Task description -
Output every record again so that it matches the original word for word.

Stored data
'''

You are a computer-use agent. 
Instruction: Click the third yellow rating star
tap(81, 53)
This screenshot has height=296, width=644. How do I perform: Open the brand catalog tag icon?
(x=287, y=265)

'''

Written solution -
You are a computer-use agent. 
Instruction: Click the third yellow rating star
tap(81, 53)
This screenshot has height=296, width=644. How do I perform: Open the brand catalog tag icon?
(x=287, y=265)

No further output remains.